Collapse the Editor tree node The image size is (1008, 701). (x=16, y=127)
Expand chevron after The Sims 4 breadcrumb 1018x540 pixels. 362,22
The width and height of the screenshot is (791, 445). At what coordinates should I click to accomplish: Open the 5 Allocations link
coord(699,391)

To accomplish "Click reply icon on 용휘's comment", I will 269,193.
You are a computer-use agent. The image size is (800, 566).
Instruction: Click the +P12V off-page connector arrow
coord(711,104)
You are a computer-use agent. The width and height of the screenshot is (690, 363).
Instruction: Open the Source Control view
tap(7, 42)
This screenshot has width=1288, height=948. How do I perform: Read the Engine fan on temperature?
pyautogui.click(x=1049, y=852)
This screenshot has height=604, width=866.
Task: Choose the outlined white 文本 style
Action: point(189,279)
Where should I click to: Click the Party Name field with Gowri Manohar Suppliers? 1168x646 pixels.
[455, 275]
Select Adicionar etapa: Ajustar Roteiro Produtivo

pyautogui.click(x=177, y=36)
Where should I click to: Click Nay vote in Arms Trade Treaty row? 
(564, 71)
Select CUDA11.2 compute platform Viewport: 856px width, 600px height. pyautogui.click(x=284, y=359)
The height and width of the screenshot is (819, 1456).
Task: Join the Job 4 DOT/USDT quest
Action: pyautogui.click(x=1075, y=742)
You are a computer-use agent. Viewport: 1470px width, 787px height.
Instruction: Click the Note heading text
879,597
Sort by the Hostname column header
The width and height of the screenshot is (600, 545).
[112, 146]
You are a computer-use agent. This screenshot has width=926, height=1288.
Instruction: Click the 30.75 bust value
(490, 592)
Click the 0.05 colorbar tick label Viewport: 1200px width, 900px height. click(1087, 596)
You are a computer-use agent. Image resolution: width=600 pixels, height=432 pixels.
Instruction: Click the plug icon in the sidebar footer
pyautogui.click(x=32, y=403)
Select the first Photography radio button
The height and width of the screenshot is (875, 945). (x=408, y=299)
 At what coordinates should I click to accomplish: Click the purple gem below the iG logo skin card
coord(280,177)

**What the exercise asks**:
Transcribe exactly, and only, the lines that extend from the one containing "You are a computer-use agent. Image" to the end of the records above, inclusive of both.

**Solved problem**:
You are a computer-use agent. Image resolution: width=600 pixels, height=432 pixels.
Instruction: Click the plug icon in the sidebar footer
pyautogui.click(x=32, y=403)
Select the first Photography radio button
The height and width of the screenshot is (875, 945). (x=408, y=299)
 At what coordinates should I click to accomplish: Click the purple gem below the iG logo skin card
coord(280,177)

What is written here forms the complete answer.